GSoC 2020 and Beyond

In the final phase of GSoC 2020, I was given a very interesting problem which was I was done with most of the tasks that I was given: to estimate people’s positions using a reference system that originates, for example, from the recording camera itself and also provide an estimate of their orientation. This looks like a simple problem over the top but has its challenges. We would have to do this estimate the pose from a top-down view, i.e. from CCTV footage type videos.

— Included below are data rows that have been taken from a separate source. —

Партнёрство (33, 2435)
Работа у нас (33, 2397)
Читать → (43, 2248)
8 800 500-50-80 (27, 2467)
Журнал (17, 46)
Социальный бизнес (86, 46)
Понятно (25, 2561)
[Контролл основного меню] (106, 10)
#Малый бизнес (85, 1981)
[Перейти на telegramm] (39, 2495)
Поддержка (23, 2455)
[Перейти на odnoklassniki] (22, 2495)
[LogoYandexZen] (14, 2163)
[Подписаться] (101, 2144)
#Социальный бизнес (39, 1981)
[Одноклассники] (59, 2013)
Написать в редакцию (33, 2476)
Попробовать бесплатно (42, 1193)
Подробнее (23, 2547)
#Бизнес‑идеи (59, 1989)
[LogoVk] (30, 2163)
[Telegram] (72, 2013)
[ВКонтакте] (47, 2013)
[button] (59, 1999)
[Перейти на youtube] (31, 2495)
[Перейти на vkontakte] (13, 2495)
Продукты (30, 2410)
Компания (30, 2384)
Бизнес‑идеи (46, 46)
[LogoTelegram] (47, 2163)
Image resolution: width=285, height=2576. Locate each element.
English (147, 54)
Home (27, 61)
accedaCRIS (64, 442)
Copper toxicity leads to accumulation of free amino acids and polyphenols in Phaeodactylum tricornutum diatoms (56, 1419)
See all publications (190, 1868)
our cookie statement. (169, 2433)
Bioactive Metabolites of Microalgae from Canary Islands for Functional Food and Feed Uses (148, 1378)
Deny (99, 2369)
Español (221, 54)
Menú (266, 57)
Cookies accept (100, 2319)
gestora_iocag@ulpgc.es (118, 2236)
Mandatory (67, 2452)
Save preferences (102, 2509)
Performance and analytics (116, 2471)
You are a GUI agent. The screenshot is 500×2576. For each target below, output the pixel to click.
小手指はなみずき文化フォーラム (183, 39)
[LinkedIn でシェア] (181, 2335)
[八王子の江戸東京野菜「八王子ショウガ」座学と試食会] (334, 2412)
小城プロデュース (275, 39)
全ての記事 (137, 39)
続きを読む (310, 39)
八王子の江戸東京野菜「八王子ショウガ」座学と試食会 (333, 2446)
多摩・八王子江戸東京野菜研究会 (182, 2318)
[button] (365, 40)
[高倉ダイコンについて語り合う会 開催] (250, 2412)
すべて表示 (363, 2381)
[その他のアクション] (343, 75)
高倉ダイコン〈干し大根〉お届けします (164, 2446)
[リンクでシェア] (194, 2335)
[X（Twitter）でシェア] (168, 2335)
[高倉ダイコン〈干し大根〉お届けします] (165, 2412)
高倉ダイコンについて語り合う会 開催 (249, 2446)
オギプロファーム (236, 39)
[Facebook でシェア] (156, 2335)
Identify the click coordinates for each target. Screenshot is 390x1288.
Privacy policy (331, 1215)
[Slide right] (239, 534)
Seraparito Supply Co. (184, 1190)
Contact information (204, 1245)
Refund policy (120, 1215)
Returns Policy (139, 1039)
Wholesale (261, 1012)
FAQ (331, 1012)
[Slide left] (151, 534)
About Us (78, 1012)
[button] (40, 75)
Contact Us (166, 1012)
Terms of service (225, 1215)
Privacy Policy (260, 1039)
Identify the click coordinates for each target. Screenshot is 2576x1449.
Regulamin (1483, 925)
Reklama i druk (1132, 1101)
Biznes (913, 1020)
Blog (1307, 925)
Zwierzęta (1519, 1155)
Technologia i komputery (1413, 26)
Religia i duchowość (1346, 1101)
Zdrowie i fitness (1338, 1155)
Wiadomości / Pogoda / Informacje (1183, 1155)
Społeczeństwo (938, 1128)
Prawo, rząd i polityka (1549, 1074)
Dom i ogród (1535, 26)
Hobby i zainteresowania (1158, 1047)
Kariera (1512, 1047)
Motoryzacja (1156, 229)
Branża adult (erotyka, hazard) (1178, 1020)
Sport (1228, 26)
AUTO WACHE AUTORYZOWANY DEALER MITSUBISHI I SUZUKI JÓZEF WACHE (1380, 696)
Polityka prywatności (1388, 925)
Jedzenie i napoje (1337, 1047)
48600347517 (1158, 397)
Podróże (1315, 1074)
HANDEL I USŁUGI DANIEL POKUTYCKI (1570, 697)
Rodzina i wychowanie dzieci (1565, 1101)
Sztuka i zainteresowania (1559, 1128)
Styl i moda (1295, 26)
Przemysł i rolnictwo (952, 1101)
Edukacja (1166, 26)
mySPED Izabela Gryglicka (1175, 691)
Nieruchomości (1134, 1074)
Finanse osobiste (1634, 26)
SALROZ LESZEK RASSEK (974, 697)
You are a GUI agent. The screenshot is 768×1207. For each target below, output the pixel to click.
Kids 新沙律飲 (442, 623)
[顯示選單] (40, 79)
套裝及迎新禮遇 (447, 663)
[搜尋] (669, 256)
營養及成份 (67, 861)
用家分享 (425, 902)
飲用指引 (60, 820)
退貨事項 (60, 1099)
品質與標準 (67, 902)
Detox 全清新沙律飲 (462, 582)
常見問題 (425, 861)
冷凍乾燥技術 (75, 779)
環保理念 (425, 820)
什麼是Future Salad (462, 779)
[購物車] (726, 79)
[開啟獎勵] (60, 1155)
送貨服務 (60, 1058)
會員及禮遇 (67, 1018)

Here some of my findings, which I have made in this regard:
Given an image that is most likely from an overhead view, there are no existing pre-trained models to determine the pose of a people in the scene accurately. The approach that may work or is to retrain the network from scratch with images suited to us and see if the model we got works well. The following are the codes which I have tried:

  1. OpenPose code [Publication]: Works well for 2D pose estimation on the front views. 3D pose estimation can be done by triangulation from multiple views.
  2. AlphaPose code [Publication]: Works well for 2D pose estimation on the front views. Achieve better mAP than OpenPose. 3D pose estimation is underway.
  3. 3D pose estimation code [Publication1, Publication2]: Gives the 3D pose of people in the world frame if the camera extrinsics are specified. All these above-mentioned models need to be trained from scratch for images that are suited to our application. This repository is also a suitable candidate in the same field but I have not been able to test it to give enough insights for it.

Retraining the existing models with some parameter changes would be a very interesting thing to checkout and see if it serves our purpose. This will definitely be direction of future work.

Status: Hopeful😌